Are We Reading More Books Nowadays

TidyTuesday Week 19 NY Times Best-sellers analysis using R

May 10, 2022 · 5 mins read

Hello, this is Hao.

For this week’s TidyTuesday dataset, we are looking at the New York Times Best-sellers list for the past 80 years.
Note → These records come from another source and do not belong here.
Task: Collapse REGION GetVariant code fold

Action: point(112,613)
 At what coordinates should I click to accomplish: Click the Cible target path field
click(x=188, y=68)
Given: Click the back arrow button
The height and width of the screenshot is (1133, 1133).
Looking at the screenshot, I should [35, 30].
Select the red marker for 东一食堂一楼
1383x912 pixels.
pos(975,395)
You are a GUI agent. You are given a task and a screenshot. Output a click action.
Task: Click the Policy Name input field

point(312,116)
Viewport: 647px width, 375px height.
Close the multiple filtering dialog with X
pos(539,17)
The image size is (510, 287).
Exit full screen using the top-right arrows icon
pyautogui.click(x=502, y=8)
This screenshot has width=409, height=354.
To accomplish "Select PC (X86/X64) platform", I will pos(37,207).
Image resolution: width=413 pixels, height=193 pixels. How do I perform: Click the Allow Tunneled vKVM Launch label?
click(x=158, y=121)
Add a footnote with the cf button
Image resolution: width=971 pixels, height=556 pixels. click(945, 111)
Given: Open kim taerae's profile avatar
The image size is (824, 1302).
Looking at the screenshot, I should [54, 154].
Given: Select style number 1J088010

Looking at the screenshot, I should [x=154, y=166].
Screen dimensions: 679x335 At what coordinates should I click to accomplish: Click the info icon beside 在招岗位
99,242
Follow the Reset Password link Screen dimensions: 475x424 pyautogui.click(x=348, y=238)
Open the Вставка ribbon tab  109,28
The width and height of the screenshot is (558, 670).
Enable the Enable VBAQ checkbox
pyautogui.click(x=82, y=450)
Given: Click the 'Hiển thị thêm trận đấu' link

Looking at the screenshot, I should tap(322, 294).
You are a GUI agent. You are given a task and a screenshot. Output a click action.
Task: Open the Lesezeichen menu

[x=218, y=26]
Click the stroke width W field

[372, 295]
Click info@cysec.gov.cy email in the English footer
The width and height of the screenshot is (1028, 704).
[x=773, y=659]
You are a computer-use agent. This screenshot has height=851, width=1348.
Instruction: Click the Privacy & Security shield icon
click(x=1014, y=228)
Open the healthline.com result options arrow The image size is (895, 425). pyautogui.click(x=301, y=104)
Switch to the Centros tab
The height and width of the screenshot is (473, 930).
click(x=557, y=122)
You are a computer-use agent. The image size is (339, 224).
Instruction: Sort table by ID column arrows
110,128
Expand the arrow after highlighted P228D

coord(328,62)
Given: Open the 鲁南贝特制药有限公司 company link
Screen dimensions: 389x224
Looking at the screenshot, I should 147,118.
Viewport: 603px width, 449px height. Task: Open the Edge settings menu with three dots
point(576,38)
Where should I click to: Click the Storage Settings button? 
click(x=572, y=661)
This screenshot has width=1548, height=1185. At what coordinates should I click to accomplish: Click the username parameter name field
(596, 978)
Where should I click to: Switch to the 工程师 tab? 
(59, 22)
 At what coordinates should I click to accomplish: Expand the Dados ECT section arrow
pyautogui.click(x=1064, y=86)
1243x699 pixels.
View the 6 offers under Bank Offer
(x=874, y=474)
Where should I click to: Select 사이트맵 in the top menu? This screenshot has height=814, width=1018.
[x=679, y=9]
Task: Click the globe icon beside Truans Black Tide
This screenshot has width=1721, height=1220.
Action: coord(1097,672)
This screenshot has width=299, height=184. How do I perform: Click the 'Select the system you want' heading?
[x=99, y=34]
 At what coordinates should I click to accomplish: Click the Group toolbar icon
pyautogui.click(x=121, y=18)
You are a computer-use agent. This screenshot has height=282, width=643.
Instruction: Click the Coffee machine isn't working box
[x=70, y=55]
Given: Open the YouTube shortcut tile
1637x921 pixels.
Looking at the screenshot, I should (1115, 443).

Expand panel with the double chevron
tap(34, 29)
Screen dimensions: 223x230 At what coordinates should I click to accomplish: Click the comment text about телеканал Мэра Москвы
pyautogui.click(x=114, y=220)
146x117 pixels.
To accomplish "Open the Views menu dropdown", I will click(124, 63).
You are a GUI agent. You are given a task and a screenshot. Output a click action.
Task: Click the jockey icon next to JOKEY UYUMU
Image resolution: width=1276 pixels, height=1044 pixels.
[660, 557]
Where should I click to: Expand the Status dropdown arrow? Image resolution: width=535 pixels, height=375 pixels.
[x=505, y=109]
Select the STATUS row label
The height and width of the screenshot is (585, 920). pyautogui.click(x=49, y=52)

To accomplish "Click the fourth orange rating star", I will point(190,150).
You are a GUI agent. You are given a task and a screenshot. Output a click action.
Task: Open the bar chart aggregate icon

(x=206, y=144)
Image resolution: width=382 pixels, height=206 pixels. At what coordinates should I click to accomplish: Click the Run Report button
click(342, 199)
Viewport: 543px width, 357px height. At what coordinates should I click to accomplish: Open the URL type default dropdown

I want to see if people are reading more books nowadays.

load in libraries


library(tidyverse)
library(scales)
library(ggpubr)
library(showtext)
library(ggthemes)
library(viridis)

load in data

rm(list = ls())
nyt_titles <- readr::read_tsv('https://raw.githubusercontent.com/rfordatascience/tidytuesday/master/data/2022/2022-05-10/nyt_titles.tsv')
nyt_full <- readr::read_tsv('https://raw.githubusercontent.com/rfordatascience/tidytuesday/master/data/2022/2022-05-10/nyt_full.tsv')

load in fonts

font_add_google(name = "Macondo", family = "Macondo")
font_add_google(name = "Montserrat", family = "Montserrat")
showtext_auto()

I will only use the titles data set for my analysis


nyt_titles %>% 
  View()

nyt_titles %>% 
  count(year, sort = TRUE)

# number of books made to the chart over the decades

nyt_decades <- nyt_titles %>% 
  filter(year != 2020) %>% 
  mutate(decades = (year %/% 10) * 10) %>% 
  group_by(decades) %>% 
  summarise(total_books = n())

# plot
nyt_decades %>% 
  ggplot(aes(decades, total_books, fill = total_books)) +
  geom_col(show.legend = F) +
  coord_polar(start = 0)+
  theme_minimal() +
  scale_x_continuous(breaks = seq(1930, 2010, 10))+
  labs(
    title = "Number of NYT Best-selling Books by Decades",
    caption = "TidyTuesday | wk19 NY Times Best-seller List \nVisualization by Hao Li"
  ) +
  theme(
    plot.title = element_text(size = 20, face = "bold", family = "Macondo", hjust = .5, vjust = -4),
    plot.caption = element_text(family = "Montserrat", color = "black", size = 10, vjust = 29),
    axis.title = element_blank(),
    axis.text.x = element_text(size = 15),
    axis.text.y = element_blank(),
    panel.grid.major  = element_blank(),
    panel.background = element_rect(fill = "lightblue", color = "lightblue")
  ) +
  scale_fill_viridis(discrete = FALSE)
  

nyt-bestsellers

Analysis: as we can see from the plot above, starting from the 1990 decade to 2010 decade, the number of titles on the best-sellers chart are more than doubled than the previous decades.